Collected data
***

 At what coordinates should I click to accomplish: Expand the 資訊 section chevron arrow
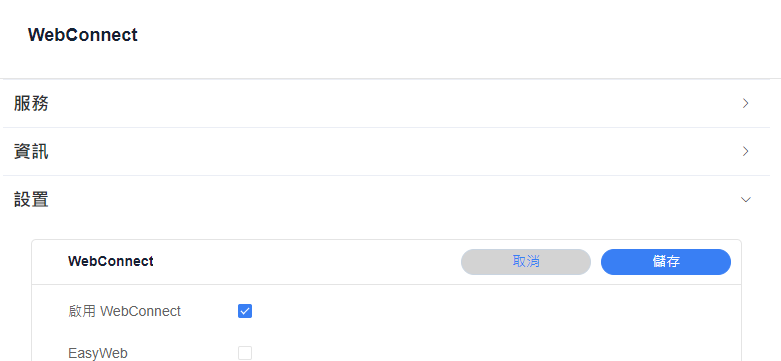pos(746,151)
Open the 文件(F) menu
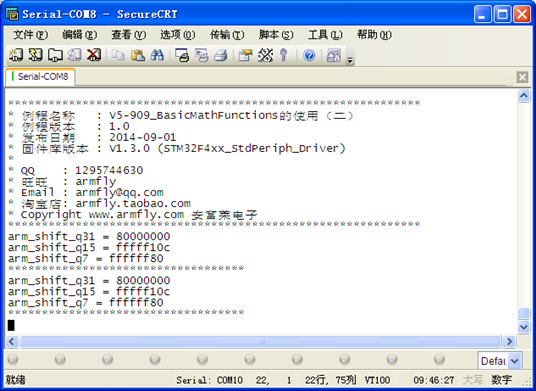 (30, 35)
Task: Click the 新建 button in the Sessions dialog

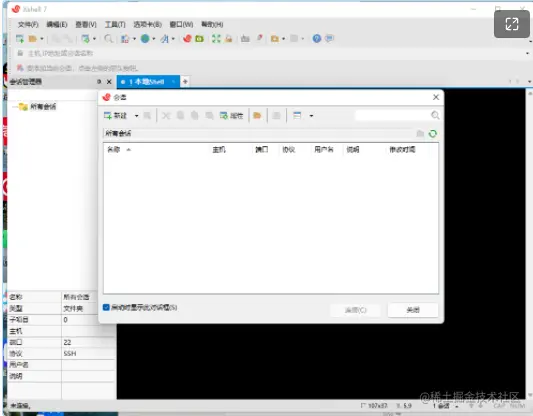Action: point(115,116)
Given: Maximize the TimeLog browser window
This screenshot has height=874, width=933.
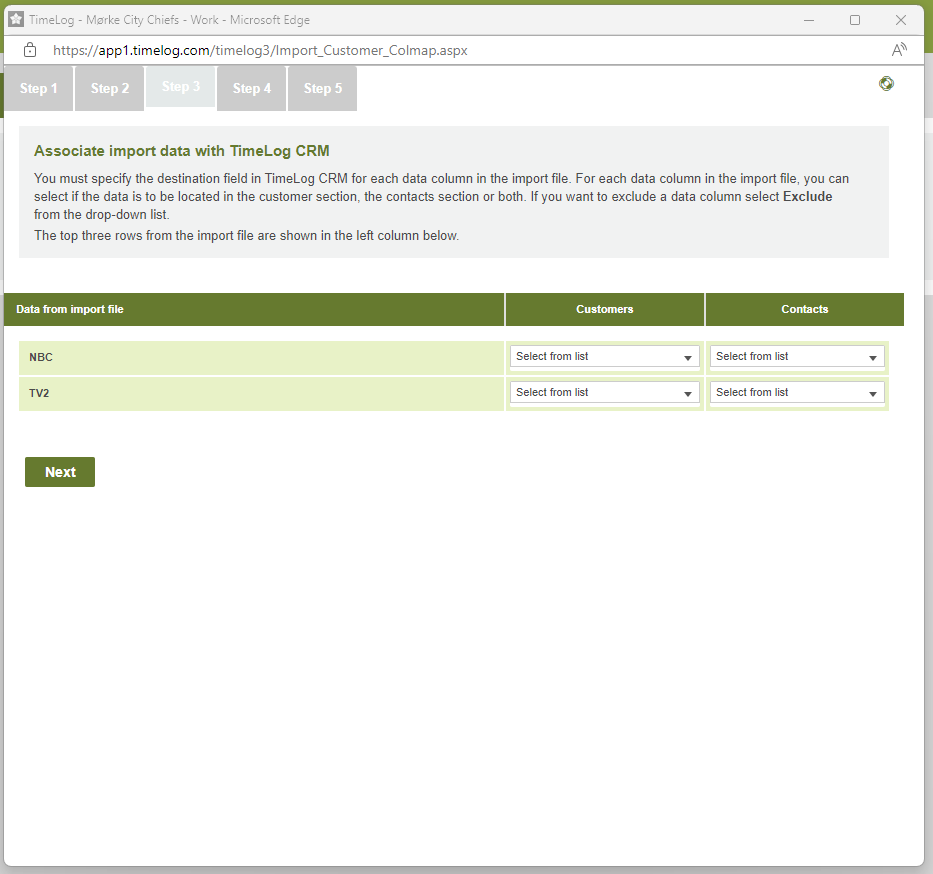Looking at the screenshot, I should coord(855,20).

***

> [EXERCISE REQUIREMENTS] Type the lines above out again exactly as they appear, skipping every picture.

> [SOLUTION TO THIS PROBLEM]
 At what coordinates should I click to accomplish: Expand the 資訊 section chevron arrow
pos(746,151)
Open the 文件(F) menu
 (30, 35)
Task: Click the 新建 button in the Sessions dialog

Action: point(115,116)
Given: Maximize the TimeLog browser window
This screenshot has height=874, width=933.
Looking at the screenshot, I should coord(855,20).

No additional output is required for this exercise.